■ INSTRUCTIONS FOR THE TASK: When you reach the line containing "You are a GUI agent. The screenshot is 1514×2408." in the entries below, start writing out each line exactly, and stop after the line containing "Tesla <tc>Model</tc> 3/Y/S/X".

----

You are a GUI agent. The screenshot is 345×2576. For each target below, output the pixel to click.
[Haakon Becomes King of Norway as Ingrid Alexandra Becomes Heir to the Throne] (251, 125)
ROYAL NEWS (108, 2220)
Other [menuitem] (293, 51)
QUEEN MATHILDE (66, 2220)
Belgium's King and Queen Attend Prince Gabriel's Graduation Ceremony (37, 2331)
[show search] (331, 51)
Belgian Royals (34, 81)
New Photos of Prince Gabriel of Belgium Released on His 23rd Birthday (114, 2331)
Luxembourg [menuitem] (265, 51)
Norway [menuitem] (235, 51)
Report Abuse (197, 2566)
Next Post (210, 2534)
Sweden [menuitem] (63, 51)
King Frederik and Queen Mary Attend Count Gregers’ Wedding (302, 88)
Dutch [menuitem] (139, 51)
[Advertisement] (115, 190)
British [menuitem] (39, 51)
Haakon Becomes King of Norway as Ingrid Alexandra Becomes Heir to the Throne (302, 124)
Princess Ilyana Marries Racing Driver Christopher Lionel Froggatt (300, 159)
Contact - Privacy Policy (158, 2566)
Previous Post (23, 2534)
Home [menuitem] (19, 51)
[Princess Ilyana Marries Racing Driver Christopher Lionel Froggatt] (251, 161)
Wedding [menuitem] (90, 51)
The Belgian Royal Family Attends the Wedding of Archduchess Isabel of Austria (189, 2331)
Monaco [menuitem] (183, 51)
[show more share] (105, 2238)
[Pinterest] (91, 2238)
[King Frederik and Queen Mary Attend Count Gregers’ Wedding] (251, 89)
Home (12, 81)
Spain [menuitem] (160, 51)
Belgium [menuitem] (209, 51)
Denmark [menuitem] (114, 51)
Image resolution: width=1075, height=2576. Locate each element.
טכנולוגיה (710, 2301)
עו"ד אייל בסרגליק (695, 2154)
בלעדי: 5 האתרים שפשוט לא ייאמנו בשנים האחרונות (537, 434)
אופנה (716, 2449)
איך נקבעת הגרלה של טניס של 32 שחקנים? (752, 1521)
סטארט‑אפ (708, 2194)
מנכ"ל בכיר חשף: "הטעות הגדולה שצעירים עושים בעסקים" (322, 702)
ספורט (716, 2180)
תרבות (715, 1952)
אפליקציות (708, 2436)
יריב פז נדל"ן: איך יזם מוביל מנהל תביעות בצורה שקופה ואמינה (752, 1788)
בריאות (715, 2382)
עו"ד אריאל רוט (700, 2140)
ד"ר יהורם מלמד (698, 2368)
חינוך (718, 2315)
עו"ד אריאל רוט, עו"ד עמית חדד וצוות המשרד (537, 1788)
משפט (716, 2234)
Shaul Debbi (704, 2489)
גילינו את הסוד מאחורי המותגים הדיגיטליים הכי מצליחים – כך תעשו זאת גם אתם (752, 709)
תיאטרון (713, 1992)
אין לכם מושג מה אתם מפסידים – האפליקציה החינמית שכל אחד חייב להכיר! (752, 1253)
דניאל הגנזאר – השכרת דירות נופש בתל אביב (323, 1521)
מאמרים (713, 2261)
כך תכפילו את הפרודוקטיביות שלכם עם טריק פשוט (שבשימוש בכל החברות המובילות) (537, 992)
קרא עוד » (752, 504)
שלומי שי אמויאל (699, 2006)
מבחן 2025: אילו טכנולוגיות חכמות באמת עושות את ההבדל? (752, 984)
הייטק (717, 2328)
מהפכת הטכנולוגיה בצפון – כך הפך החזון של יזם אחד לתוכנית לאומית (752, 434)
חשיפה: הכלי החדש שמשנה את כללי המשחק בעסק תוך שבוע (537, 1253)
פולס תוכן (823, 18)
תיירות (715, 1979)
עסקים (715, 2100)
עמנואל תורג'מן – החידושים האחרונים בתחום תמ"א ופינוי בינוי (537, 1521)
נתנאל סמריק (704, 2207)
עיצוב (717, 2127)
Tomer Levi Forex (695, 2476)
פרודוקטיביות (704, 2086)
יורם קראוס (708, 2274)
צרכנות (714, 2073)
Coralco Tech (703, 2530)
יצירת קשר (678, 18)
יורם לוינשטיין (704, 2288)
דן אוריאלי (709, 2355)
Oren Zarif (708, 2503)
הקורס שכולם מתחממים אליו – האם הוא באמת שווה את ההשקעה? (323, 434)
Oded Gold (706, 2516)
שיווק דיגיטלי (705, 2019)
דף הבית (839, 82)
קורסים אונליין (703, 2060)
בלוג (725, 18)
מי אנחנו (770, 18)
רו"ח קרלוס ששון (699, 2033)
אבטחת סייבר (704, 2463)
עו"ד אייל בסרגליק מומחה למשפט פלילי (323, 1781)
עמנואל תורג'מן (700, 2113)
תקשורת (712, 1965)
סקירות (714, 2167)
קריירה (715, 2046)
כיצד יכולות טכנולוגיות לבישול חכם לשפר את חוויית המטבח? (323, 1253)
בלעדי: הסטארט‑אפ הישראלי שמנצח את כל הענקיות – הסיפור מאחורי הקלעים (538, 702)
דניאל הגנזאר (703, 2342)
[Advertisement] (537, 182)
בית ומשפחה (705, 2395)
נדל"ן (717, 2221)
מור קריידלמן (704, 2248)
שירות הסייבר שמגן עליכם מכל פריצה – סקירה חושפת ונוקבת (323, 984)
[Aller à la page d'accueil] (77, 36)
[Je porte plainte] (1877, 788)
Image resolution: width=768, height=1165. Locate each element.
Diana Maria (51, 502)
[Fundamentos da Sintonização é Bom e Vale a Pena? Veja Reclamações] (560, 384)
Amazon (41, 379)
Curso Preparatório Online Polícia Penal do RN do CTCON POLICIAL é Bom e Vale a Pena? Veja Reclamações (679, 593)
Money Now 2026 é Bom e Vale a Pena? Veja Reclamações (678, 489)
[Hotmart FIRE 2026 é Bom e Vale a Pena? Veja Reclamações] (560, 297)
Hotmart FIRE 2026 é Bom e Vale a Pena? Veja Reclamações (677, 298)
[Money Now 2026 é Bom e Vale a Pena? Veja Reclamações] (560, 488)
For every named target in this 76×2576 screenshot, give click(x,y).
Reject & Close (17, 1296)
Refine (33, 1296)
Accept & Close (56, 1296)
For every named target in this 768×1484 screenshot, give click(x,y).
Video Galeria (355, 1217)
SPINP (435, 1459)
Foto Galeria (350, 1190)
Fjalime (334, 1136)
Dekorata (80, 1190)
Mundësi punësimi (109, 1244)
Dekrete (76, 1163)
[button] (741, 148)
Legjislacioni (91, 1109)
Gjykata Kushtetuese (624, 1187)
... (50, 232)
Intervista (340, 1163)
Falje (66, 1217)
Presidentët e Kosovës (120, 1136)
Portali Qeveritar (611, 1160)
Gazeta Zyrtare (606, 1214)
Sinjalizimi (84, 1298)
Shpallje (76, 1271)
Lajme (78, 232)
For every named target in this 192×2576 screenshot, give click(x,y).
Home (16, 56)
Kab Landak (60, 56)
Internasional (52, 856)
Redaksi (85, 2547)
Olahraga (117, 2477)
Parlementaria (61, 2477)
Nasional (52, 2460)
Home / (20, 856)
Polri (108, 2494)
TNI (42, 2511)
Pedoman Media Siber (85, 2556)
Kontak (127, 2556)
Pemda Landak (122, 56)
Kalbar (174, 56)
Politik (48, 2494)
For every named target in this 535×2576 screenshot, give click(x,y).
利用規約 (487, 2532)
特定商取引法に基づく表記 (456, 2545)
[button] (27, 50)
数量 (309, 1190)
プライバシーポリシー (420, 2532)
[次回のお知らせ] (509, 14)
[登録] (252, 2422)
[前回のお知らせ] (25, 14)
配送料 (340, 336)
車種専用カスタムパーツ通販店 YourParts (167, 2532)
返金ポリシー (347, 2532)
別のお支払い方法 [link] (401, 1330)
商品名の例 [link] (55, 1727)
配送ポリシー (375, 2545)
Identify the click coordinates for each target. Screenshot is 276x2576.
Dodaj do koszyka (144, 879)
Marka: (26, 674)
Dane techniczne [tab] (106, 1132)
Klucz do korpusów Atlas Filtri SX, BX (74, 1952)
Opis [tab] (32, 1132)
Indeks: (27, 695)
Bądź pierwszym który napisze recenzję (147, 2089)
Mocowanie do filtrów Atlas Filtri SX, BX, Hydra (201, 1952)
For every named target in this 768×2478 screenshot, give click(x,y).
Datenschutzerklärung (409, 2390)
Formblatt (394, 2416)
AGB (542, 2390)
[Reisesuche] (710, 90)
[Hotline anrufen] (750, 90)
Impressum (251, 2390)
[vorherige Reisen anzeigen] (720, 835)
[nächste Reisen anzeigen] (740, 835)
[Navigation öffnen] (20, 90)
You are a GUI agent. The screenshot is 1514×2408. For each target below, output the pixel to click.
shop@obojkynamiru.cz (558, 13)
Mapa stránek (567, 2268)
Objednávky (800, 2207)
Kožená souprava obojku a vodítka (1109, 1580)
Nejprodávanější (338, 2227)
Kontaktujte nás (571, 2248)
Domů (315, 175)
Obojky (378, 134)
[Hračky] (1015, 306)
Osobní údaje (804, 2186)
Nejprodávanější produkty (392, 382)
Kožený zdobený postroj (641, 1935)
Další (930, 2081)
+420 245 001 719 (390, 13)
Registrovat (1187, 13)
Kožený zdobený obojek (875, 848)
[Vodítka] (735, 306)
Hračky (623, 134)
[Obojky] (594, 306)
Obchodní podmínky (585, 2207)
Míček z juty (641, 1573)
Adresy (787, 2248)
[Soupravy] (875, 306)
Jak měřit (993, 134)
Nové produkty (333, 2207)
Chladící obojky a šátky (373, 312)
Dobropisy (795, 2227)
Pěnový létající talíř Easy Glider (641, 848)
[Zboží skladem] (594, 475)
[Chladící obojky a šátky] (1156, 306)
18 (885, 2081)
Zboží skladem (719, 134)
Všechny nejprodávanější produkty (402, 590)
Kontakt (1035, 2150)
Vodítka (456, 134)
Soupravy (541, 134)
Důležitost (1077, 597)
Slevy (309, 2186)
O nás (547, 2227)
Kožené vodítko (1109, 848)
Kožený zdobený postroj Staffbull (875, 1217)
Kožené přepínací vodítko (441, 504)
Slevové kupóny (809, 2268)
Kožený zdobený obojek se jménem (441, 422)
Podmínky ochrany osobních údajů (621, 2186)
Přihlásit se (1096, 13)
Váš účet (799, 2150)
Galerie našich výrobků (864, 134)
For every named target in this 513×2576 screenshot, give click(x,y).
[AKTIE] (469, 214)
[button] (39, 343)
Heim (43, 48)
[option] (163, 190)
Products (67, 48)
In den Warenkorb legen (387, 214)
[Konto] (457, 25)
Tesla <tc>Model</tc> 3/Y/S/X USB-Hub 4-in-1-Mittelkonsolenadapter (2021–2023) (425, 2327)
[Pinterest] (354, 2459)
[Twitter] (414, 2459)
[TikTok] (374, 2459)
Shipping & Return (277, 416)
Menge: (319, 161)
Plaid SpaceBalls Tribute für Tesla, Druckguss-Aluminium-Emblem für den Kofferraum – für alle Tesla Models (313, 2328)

----

■ RESULT OF THE EXERCISE:
You are a GUI agent. The screenshot is 1514×2408. For each target below, output the pixel to click.
shop@obojkynamiru.cz (558, 13)
Mapa stránek (567, 2268)
Objednávky (800, 2207)
Kožená souprava obojku a vodítka (1109, 1580)
Nejprodávanější (338, 2227)
Kontaktujte nás (571, 2248)
Domů (315, 175)
Obojky (378, 134)
[Hračky] (1015, 306)
Osobní údaje (804, 2186)
Nejprodávanější produkty (392, 382)
Kožený zdobený postroj (641, 1935)
Další (930, 2081)
+420 245 001 719 (390, 13)
Registrovat (1187, 13)
Kožený zdobený obojek (875, 848)
[Vodítka] (735, 306)
Hračky (623, 134)
[Obojky] (594, 306)
Obchodní podmínky (585, 2207)
Míček z juty (641, 1573)
Adresy (787, 2248)
[Soupravy] (875, 306)
Jak měřit (993, 134)
Nové produkty (333, 2207)
Chladící obojky a šátky (373, 312)
Dobropisy (795, 2227)
Pěnový létající talíř Easy Glider (641, 848)
[Zboží skladem] (594, 475)
[Chladící obojky a šátky] (1156, 306)
18 (885, 2081)
Zboží skladem (719, 134)
Všechny nejprodávanější produkty (402, 590)
Kontakt (1035, 2150)
Vodítka (456, 134)
Soupravy (541, 134)
Důležitost (1077, 597)
Slevy (309, 2186)
O nás (547, 2227)
Kožené vodítko (1109, 848)
Kožený zdobený postroj Staffbull (875, 1217)
Kožené přepínací vodítko (441, 504)
Slevové kupóny (809, 2268)
Kožený zdobený obojek se jménem (441, 422)
Podmínky ochrany osobních údajů (621, 2186)
Přihlásit se (1096, 13)
Váš účet (799, 2150)
Galerie našich výrobků (864, 134)
For every named target in this 513×2576 screenshot, give click(x,y).
[AKTIE] (469, 214)
[button] (39, 343)
Heim (43, 48)
[option] (163, 190)
Products (67, 48)
In den Warenkorb legen (387, 214)
[Konto] (457, 25)
Tesla <tc>Model</tc> 3/Y/S/X USB-Hub 4-in-1-Mittelkonsolenadapter (2021–2023) (425, 2327)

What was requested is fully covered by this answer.